OBTW3; I am not sure that I understand how a battery could need a jump and then be OK. Today's cars will not run correctly without a solid battery. The PCM and other electronics will flake out without a stable power source (voltage). The battery is also vital to the function of the alternator. Gone are the days of jump starting a car with a dead battery.


:leaving:
 
Weird, maybe you lucked out :shrug: There's a tiny possibility that one of those times the computer was on the edge of not getting enough voltage to run, the volatile memory got filled with garbage data and the car wasn't running well enough for the bad values to eventually correct themselves... maybe.

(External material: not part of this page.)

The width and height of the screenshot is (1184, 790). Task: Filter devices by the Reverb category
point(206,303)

Doesn't the computer use the VSS to determine when the car is not moving and it's cool to go to low idle? Perhaps since the computer thought the car was stationary all the time, it was dropping RPMs too fast and overshooting the idle RPMs and dying. That still seems unlikely - that never happens while revving in the driveway - always hangs for a few seconds somewhere in the 800~1200 RPM range before dropping down to 650. PI cars do seem to be more sensitive to idle issues and stalling though.

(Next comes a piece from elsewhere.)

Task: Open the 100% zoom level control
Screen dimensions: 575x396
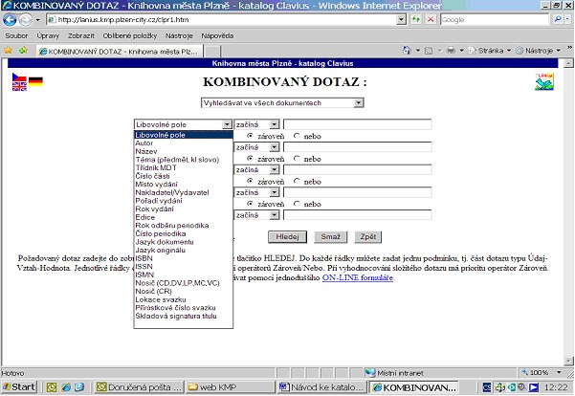Action: 545,372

I still like my first unlikely theory better but it doesn't really explain the speedo problems unless the SpeedCal crashed and hung up from low-voltage. Is the SpeedCal always powered or is it switched with the ignition? That should've cleared up by just turning the car off and on unless it's always on.
 
Well I tend to be a half empty kind of guy....When I had my battery tested it had lost a few cranking amps, but evidently it is ok to operate the car. Car still running great today. I dont know much about the Speed Cal; it was already on her when I purchased. Being how annoyed I get about unfinished posts I will bring this back if issues reccur. Thanks for all the help!:flag:
 
I had the same problem with the speedometer after jumping the battery. My car also did the stalling when the speedo was not working. I did the same disconected the battery and hooked it back up and all was good again. I know my speedcal is always powered on it is powered from the cigarette lighter. I'm wondering if this is what keeps killing my battery since I dont drive the car that often.
 
I had the same problem with the speedometer after jumping the battery. My car also did the stalling when the speedo was not working. I did the same disconected the battery and hooked it back up and all was good again. I know my speedcal is always powered on it is powered from the cigarette lighter. I'm wondering if this is what keeps killing my battery since I dont drive the car that often.

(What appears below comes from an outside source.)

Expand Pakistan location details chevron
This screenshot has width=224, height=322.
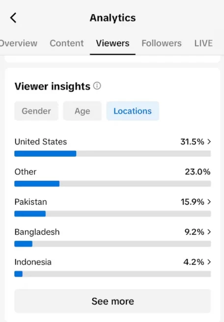coord(209,202)
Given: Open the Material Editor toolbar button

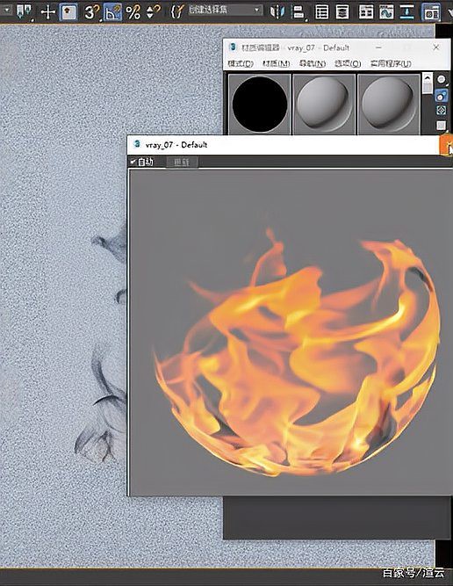Looking at the screenshot, I should point(430,11).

I would say yes because the cigarette lighter is hot at all times (no key needed). This sets up a situation with a slow drain on the battery.

I am no expert on speed cal, but I would thing it should be on a "key on" circuit. From other posts I have read, the speed cal can be powered by the same circuit as the heated O2 sensors. Then it is only powered when the key is on.
 
My SpeeCal is also powered by cig. lighter...Well, looks like this could be a case solved issue. I had THE EXACT symptoms with same cure. Either find a "key on" power source or crank your ride every 2 days. BTW, KSTNG how many days would you say it takes to kill your battery? Mine in less than 55hrs!
 
Im not that sure how fast it dies when I do drive the car it is on the weekend and sometime not even every weekend anymore. It seemes to die faster then usual now because I dont think it ever gets a chance to fully recharge the battery. Last time I jumped it and took it for a good drive it stayed charged for over a week. I was going to pull the fuse on the cig lighter and see if it still drains but now it is starting to get that time to put her away for the winter so I will prob just take the battery out and fix it in the spring.